National acts attract broader audience for FMU Performing Arts Center


The Francis Marion University Performing Arts Center (PAC) has been open since 2011, bringing a rotation of musical acts and performances to downtown Florence.

But this year, the PAC took a significant step forward.

National touring acts such as The Indigo Girls, Travis Tritt and Clint Black have all made stops this year at the PAC, and with it, they brought new twists on their traditional performances for the intimate concert hall. The Indigo Girls played with the Florence Symphony Orchestra, while Tritt went unplugged for his Florence date.

Daryl Bridges, vice president for development at FMU, said officials mapped out a strategy to evolve programming at the PAC this year.

“We decided we wanted to bring in accomplished performers,” Bridges said. “We also wanted to broaden the audiences in a geographic sense.”

With the season not wrapping up until November, there are still three shows remaining on this year’s calendar. Lyle Lovett and his Large Band are scheduled to take the stage on Aug. 30, Amy Grant on Sept. 26 and Mary Chapin Carpenter on Nov. 13.

PAC officials are also anticipating bringing in the following Broadway shows: “Sister Act,” “Shakespeare’s Twelfth Night,” “A Christmas Carol” and “Memphis.”

Bridges said upping the star wattage at the PAC has helped increase the venue’s awareness, both with ticket buyers and performers.

“Indigo Girls had a great, great house when they partnered with the Florence Symphony Orchestra,” Bridges said. “We anticipate that Lyle Lovett will sell very strongly, and we anticipate that will be a packed house. Travis Tritt was a packed house. Those are some that jump out to me that had wonderful audiences.”

The venue has also been praised by several performers for its interior and exterior design, as well as for the acoustics.

“We received great feedback from the performers,” Bridges said. “They loved the design, and they absolutely enjoyed the performance space and the intimacy.”

In addition to being a venue for accomplished performers, the PAC is working toward becoming a statewide destination. According to Bridges, patronage has broadened this year.

“For some of the recent shows, up to 30 percent are selling outside of Florence,” Bridges said. “So we know that the PAC is gaining a reputation as a destination. People outside of Florence are beginning to see what we’re doing here, and they’re taking advantage of that.”

Not only is the PAC exapnding its offerings inside the building, but on the outside as well.

The upcoming schedule for the BB&T Amphitheatre, located on the Palmetto Street side of the venue, is still in the works, but Bridges said the community can expect to see some university groups performing there. Some short-notice shows might be scheduled in the fall.

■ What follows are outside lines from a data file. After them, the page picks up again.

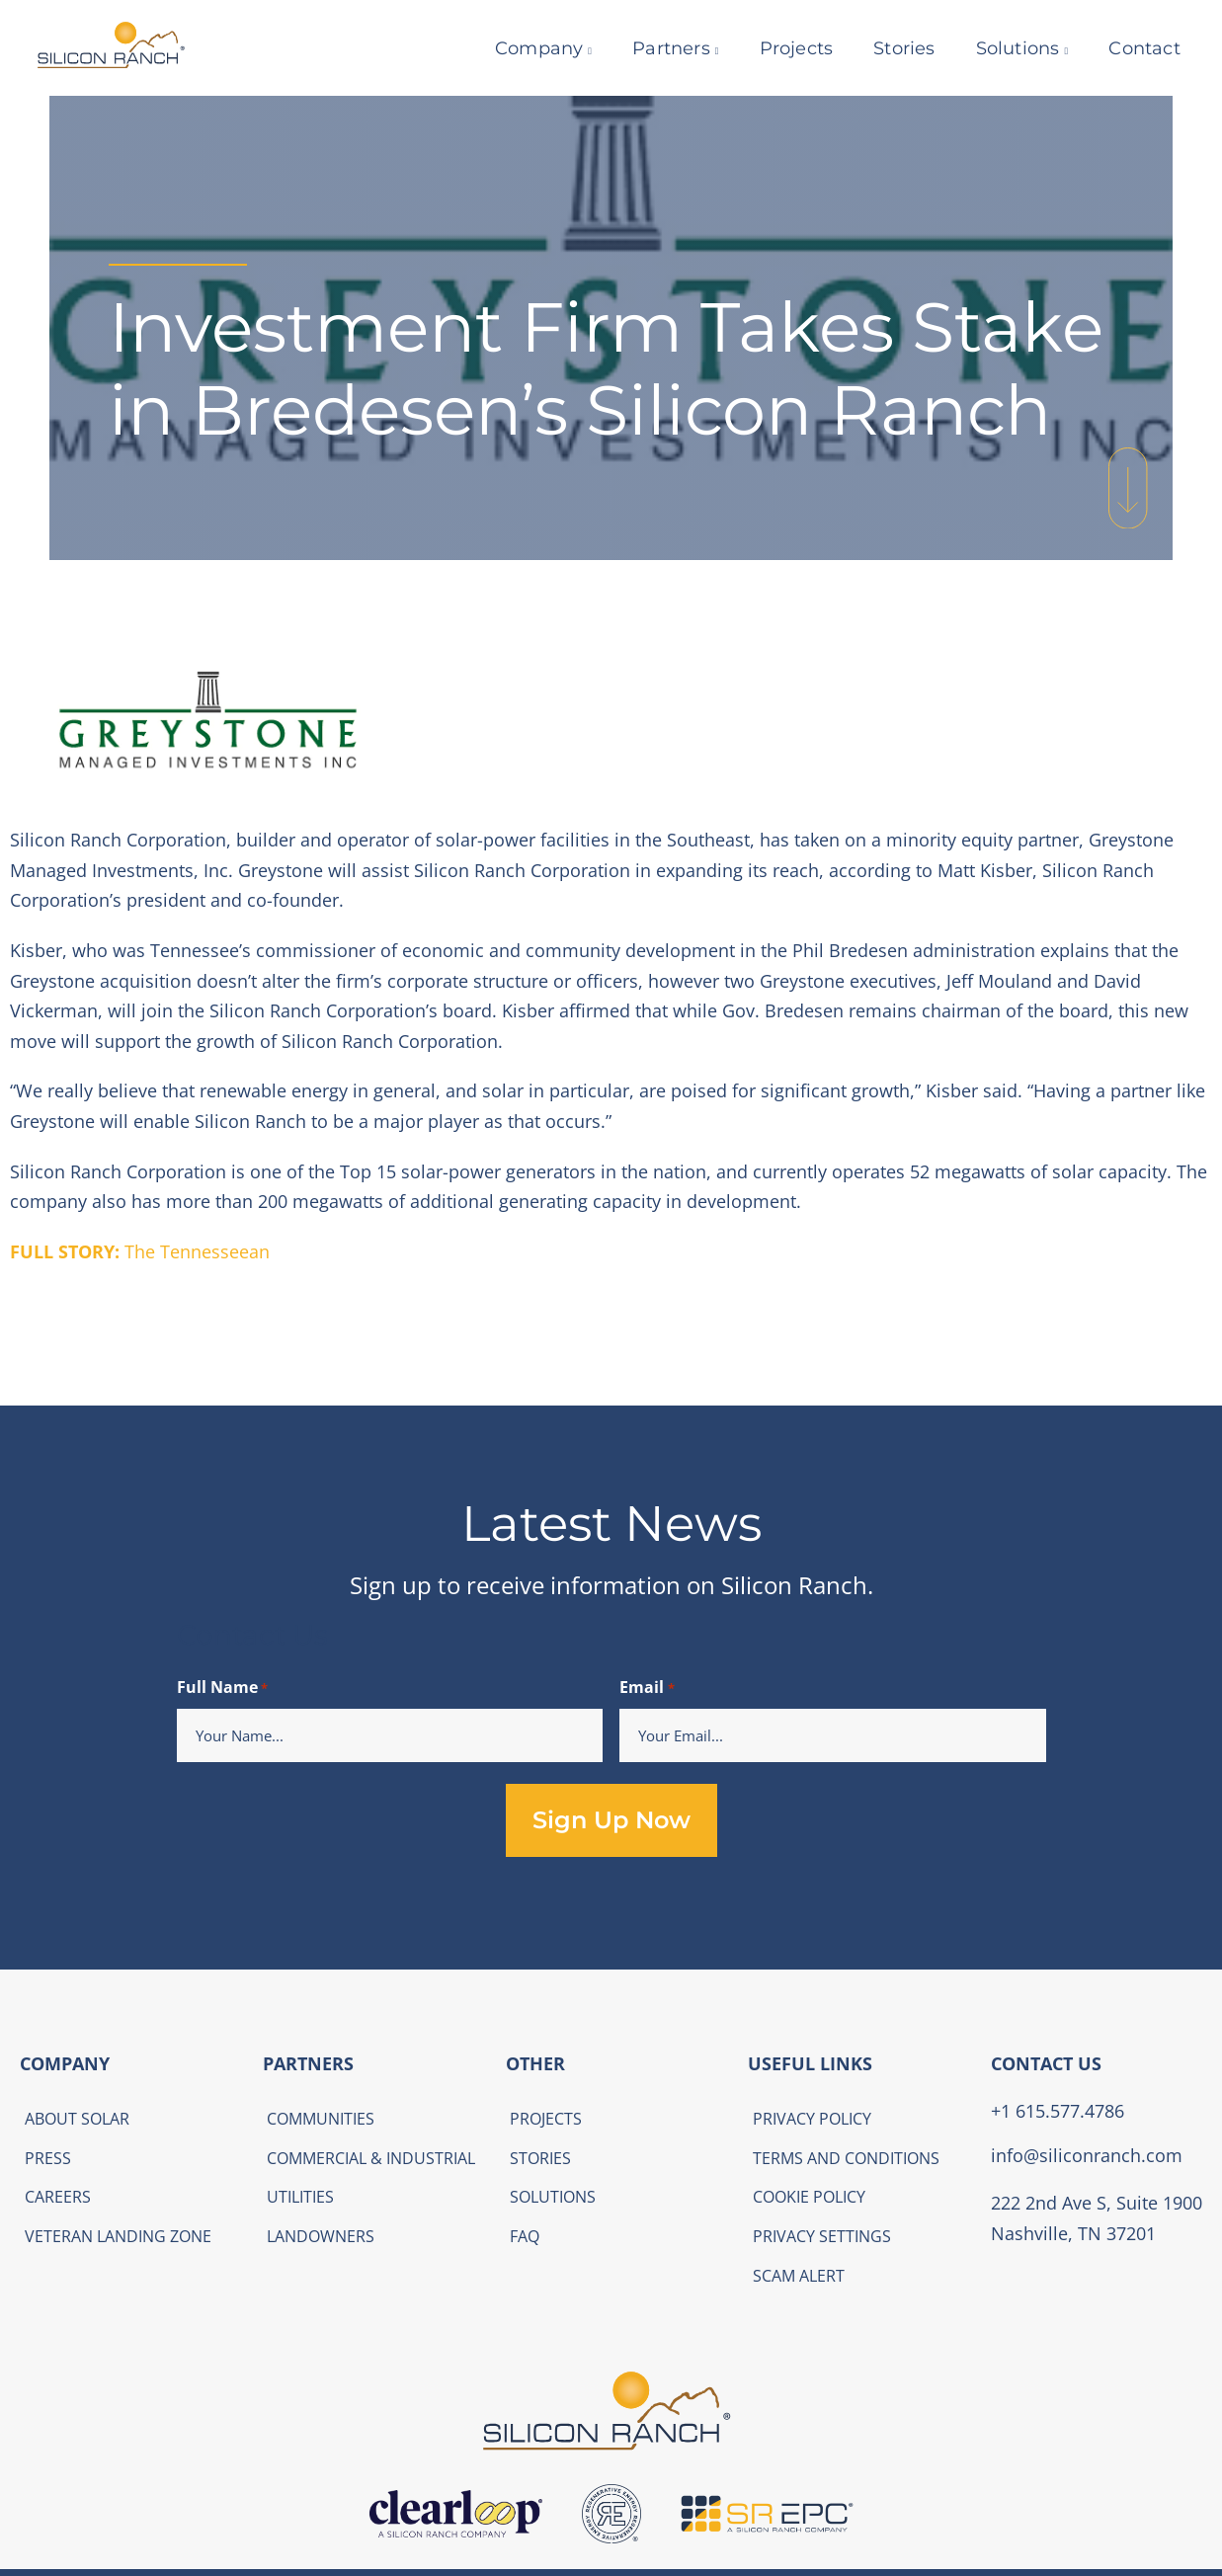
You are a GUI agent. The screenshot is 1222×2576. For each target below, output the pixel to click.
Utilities (300, 2197)
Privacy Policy (812, 2119)
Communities (320, 2119)
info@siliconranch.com (1086, 2155)
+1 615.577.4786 (1057, 2111)
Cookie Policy (809, 2197)
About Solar (77, 2119)
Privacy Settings (822, 2236)
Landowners (320, 2236)
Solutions (1005, 48)
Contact (1132, 48)
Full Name (222, 1688)
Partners (659, 48)
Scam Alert (799, 2276)
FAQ (524, 2236)
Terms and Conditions (846, 2158)
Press (48, 2158)
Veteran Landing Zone (118, 2236)
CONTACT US (1046, 2063)
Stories (892, 48)
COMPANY (65, 2063)
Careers (58, 2197)
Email (646, 1688)
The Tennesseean (140, 1251)
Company (527, 48)
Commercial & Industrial (371, 2158)
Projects (784, 48)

“We’re working on some great things outside for the spring,” Bridges said. “Now that we have the covering on the amphitheater, we’ll be using that much more.”

The amphitheater will also be a venue for the Pecan Festival in November.

With places such as the Florence Civic Center and the Florence Little Theatre also serving as entertainment venues, Bridges said he does not view them as competition but rather as partners in the growing Florence arts community.

“We’re trying to attract to those performers that resonate with the audience and enjoy high-quality entertainment,” Bridges said. “They can get high-quality entertainment right here in Florence. This year we decided to step up with concert-type entertainment.”

Moving forward, Bridges said there are plans to have more local and regional acts perform at the PAC. He said the center’s vision is to become the focal point of the entertainment scene in Florence.

“We’re just excited to be able to provide the type of entertainment and venue the audiences want and the artists deserve,” Bridges said. “This is becoming a statewide venue.”